Tuesday, February 08, 2005

THE FINE ART OF SPILLING BEANS


DISCLAIMER—PLEASE READ:
If you are among the many who have yet to see Million Dollar Baby and still intend to, I respectfully suggest that you forego reading the following article until you’ve seen the movie. In it I discuss the arguments posed in a recent Los Angeles Times piece that examines the critical response to the movie, and I was unable to do so without exposing elements of the plot of the film that most (but not all, as it turns out) would agree should be kept under wraps and reserved for the film to reveal. I also regret that the Los Angeles Times Web site requires that you be a seven-day-a-week subscriber to the print edition in order to access their online content free of charge. I would love for you to be able to read the article in question for yourself, so I have provided a link to the Times article under the assumption that it will not cost you to read it. Or perhaps you’ll be able to find a copy of Saturday’s Calendar still laying about the house and take in the foundation for my rant the old-fashioned way. Whether you are familiar with the original article or not, I have tried to accurately convey the gist of its argument without excessive quotation, and I trust that, for the sake of the effectiveness of my own counterargument, I have succeeded. (I also refer you to Patrick Goldstein’s article in today’s edition of the Los Angeles Times Calendar which takes on the conservative critics of Million Dollar Baby.)

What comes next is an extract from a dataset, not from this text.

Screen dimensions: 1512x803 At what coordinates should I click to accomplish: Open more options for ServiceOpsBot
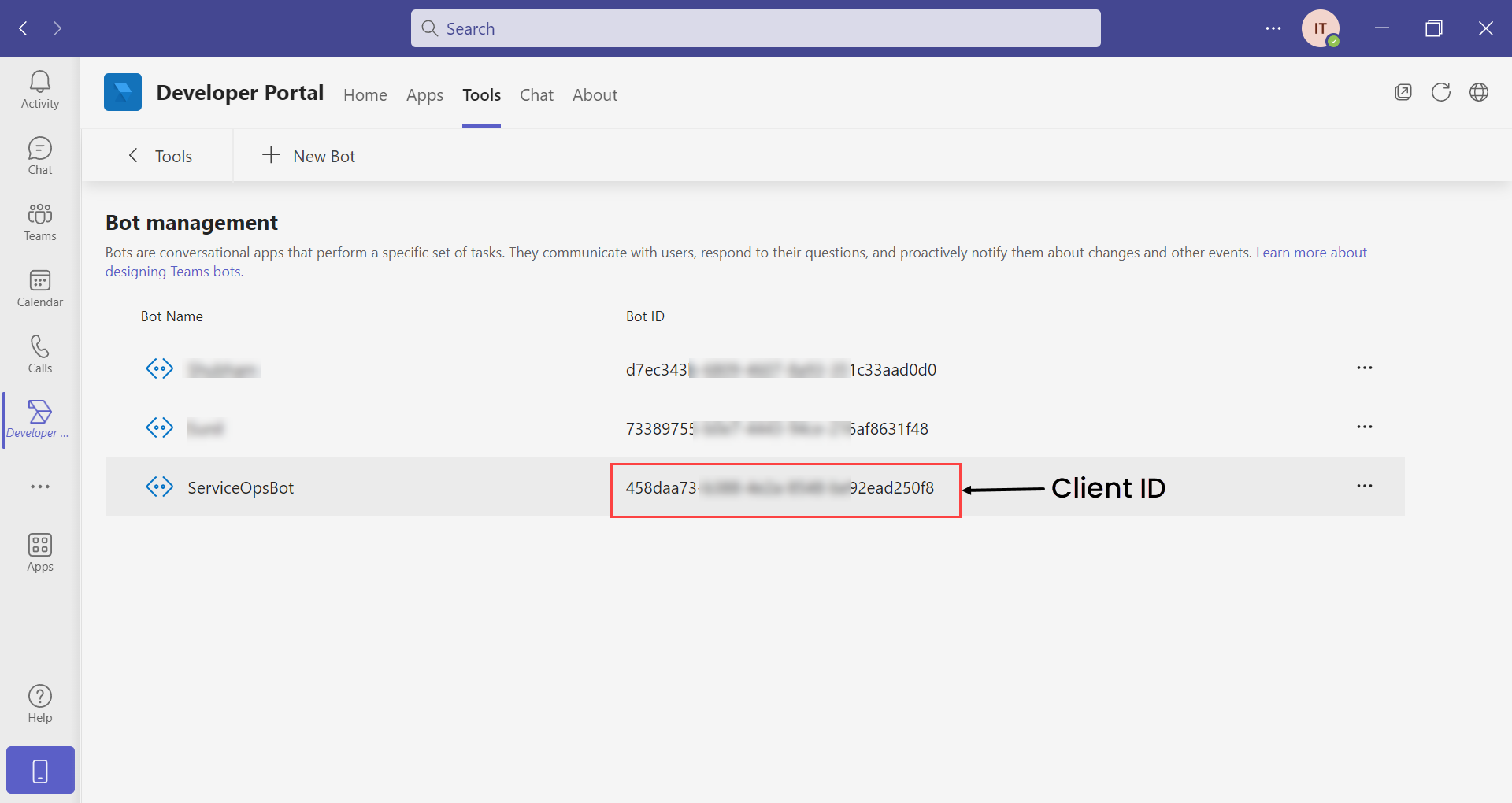pos(1364,487)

By now you’ve doubtless either read or heard of complaints about Million Dollar Baby voiced by representatives of organizations like the National Spinal Cord Injury Association, as well as from esteemed film critics like Michael Medved, Rush Limbaugh and Debbie Schlussel. The gist of the complaints are grounded in fears that Clint Eastwood’s film perpetuates a prevailing notion, among the injured as well as those not affected, that spinal-cord injury is a fate worse than death, exactly what Marcie Roth, executive director of the NSCIA, says her group works so hard to dispel. It’s easy to sympathize with Roth’s concerns while at the same time disagreeing on whether or not the film endorses such a conclusion or merely addresses the subject of euthanasia as it is encountered by specific characters within the context of a specific story, and whether or not one has, by using euthanasia as a story element, an obligation to present it in the one light acceptable to those, like Roth, who work tirelessly to improve conditions for the disabled.

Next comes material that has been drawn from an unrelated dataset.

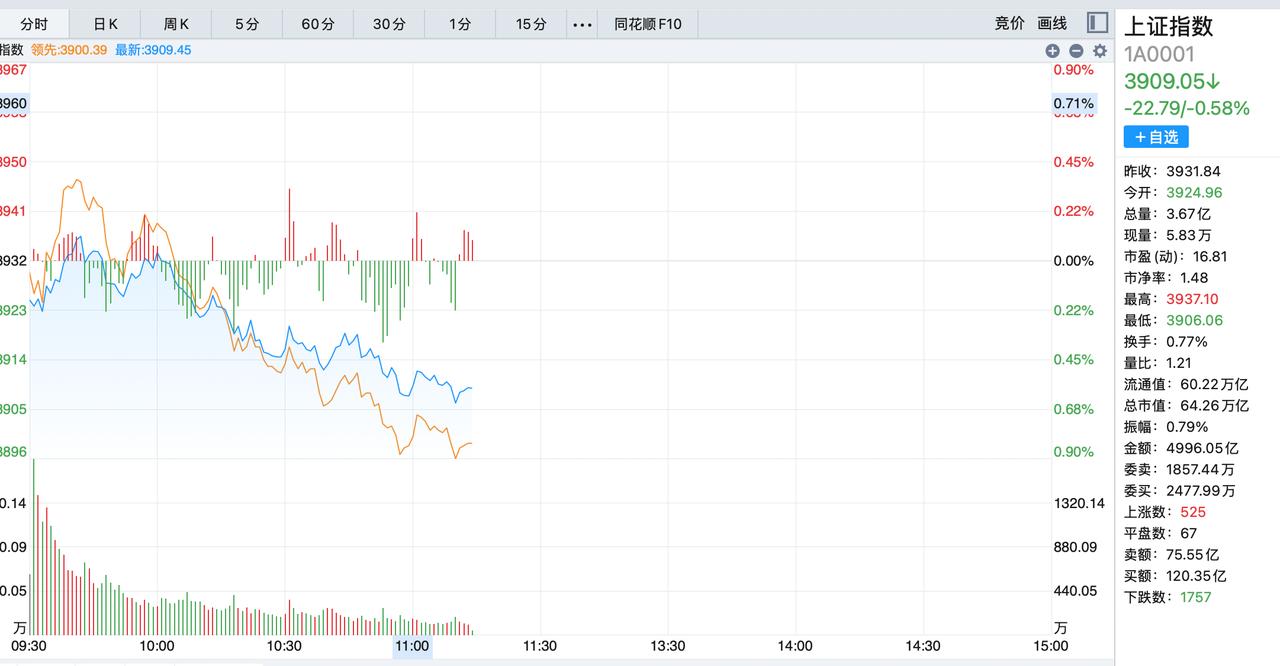Image resolution: width=1280 pixels, height=666 pixels.
Task: Switch to the 日K daily candlestick view
Action: [x=104, y=22]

Schlussel, on the other hand, rather more sensitively predicts that Million Dollar Baby will reign supreme at the Academy Awards on February 27 “because it’s Hollywood’s best political propaganda of the year… it supports killing the handicapped, literally putting their lights out.” The myopic views of Schlussel and pals are typically reductive, conveniently boiling what most, even those who have objections to the story’s third act, have experienced as a nuanced and powerful piece of storytelling down to an easily digestible nugget, a simple piece of propaganda and nothing more, making it all the more easy to dismiss or, more pointedly, to attack and use to make their own political hay. Eastwood is not asking viewers to agree with his character Frankie Dunn’s decision to aid in an act of euthanasia, and he leaves it open to the discussion of audiences whether the priest who advises him that he will become forever lost if he goes through with it is correct, or whether by disappearing to the diner he has found a way to maintain his connection to Maggie (Hilary Swank), the boxer he has trained and who he has helped to die, and begin to find some redemption after all. But this kind of ambiguity drives black-and-white “thinkers” like Schlussel bats. She’d rather misrepresent the film’s intent and portray it as a single-minded, Nazi-like clarion call for the elimination of an entire class of disabled people. Ultimately, though, loudmouths like Schlussel don’t matter. These talk-radio and Internet voices raging against the indignities foisted upon quadriplegics by Eastwood and his film aren’t likely to carry their torches past Oscar night, regardless of whether the film wins or loses, because the moment and the momentum will have passed—Million Dollar Baby and the Oscar race will have ceased to be the hot story, and the outrage of these AM-radio geniuses will have moved on to other high-profile straw men to be used to heighten their own media presence.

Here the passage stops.